Baca juga:  Ditemukan Foto Lama Gus Dur Menghadap Presiden Soeharto

Kiai Wahid dan Pak Argo segera dibawa ke komplek pesantren untuk mendapat perawatan sekedarnya. Kiai Izuddin, salah seorang pengasuh pesantren secepatnya menghubungi tokoh-tokoh NU di kota Bandung dan akhirnya tersambung dengan Pak Achsin. Kiai A. A. Achsin adalah pengurus NU Cabang Bandung, salah seorang sahabat dekat Pak Wahid.

Seorang santri mencoba menggendong Dur tapi ditolaknya. Ia hanya bersedia dituntun sambal terisak-isak. Tiba-tiba ada perasaan aneh menyelimuti perasaan Dur. Ia merasa nyaman sekali saat memasuki lingkungan pesantren itu.

Ia menyeka air matanya dan seolah melihat sejumlah kiai sepuh sedang berdoa. Gus Dur yang sudah mulai duduk tak jauh dari posisi ayahnya dibaringkan, menundukkan kepalanya, tak berani menatap para kiai yang sedang berdoa itu.

“Ini pesantren tertua di wilayah Bandung, Gus,” ujar santri yang mendampinginya. “Pesantren ini didirikan oleh Mbah Kiai Mukodar pada 1620 M. Mama Abdul Jalal, Mama Hasan Ijra’i, Mama Faqih, Mama Ma’shum, mereka menjadi penerus Mbah Mukodar.

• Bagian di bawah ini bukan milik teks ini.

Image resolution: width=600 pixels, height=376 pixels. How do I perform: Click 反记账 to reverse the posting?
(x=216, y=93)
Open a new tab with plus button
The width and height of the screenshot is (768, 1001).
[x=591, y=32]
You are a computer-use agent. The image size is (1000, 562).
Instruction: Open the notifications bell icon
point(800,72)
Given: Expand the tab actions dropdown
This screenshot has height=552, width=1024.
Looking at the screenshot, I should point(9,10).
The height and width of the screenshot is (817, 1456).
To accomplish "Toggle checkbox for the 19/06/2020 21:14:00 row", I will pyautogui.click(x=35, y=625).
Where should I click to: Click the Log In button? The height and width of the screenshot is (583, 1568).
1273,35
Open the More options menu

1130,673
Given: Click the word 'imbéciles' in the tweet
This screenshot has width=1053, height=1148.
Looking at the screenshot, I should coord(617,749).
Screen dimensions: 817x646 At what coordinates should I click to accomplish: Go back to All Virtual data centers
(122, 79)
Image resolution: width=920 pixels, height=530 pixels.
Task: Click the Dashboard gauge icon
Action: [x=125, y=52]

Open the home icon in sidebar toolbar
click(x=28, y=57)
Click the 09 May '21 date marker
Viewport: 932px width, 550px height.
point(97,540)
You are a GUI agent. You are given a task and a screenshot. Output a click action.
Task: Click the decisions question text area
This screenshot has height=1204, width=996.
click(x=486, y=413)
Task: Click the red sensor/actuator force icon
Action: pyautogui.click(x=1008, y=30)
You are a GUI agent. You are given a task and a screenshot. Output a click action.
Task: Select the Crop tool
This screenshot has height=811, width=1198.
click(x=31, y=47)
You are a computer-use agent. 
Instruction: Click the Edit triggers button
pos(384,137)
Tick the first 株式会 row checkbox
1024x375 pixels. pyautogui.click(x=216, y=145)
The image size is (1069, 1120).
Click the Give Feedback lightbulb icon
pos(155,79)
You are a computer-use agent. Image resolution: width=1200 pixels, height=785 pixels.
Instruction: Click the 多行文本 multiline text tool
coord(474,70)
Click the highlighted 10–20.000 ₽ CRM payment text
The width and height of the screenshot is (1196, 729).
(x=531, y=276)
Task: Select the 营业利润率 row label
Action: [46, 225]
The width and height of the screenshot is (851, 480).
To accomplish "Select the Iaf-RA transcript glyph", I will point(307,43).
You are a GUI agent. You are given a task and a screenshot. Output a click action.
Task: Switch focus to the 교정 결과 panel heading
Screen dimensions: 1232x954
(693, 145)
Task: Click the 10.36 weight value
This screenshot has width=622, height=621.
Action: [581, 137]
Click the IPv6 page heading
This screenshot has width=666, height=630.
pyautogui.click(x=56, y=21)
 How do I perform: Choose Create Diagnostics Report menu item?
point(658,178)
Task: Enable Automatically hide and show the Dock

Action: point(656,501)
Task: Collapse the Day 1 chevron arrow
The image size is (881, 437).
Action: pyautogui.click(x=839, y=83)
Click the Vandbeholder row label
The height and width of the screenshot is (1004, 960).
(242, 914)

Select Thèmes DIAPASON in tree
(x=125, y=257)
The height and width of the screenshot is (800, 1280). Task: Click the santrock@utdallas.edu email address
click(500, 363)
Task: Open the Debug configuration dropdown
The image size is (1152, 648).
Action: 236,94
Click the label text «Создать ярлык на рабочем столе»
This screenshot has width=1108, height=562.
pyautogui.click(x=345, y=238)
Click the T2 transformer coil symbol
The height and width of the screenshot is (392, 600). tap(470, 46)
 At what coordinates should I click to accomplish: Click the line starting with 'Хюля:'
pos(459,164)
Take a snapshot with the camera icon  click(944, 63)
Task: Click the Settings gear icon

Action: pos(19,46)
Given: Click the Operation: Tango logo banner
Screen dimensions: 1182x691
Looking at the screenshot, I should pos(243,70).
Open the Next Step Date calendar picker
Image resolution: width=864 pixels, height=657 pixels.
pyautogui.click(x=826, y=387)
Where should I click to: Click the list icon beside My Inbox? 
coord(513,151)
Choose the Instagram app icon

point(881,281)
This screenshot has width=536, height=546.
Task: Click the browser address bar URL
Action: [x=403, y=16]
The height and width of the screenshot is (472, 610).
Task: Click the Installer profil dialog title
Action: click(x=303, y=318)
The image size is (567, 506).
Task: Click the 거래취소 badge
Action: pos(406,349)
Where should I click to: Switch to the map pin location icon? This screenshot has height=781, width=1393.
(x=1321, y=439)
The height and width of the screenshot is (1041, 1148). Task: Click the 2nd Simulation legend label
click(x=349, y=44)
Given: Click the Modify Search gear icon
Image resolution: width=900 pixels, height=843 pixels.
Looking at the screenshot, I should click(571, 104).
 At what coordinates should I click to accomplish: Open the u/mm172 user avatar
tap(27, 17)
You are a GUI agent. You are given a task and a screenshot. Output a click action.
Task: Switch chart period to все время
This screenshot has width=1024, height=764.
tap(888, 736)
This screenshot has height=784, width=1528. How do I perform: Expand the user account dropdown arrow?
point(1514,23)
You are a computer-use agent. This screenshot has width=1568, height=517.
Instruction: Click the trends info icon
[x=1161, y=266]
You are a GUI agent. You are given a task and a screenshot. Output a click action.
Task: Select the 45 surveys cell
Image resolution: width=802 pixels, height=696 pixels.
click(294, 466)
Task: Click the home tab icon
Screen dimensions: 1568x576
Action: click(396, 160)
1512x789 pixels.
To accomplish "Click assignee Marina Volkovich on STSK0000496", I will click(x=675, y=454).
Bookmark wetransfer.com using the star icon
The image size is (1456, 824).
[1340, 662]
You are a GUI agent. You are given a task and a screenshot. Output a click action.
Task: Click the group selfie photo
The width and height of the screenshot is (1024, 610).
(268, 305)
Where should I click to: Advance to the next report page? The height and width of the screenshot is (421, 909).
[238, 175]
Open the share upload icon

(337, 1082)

Mereka semua hadir ikut mendoakan ayahanda.”

Gus Dur mengangkat kepalanya. Ia mencari-cari santri yang barusan bercerita kepadanya, tetapi tak ada seorang pun di sampingnya. Lalu Kiai Izuddin meraih tangan Dur dan berdoa. Dua kiai lain tampak mendampinginya, Kiai Zainuddin dan Kiai Faqih. Mereka bertiga adalah para pengasuh pesantren Cibeureum Kidul saat itu.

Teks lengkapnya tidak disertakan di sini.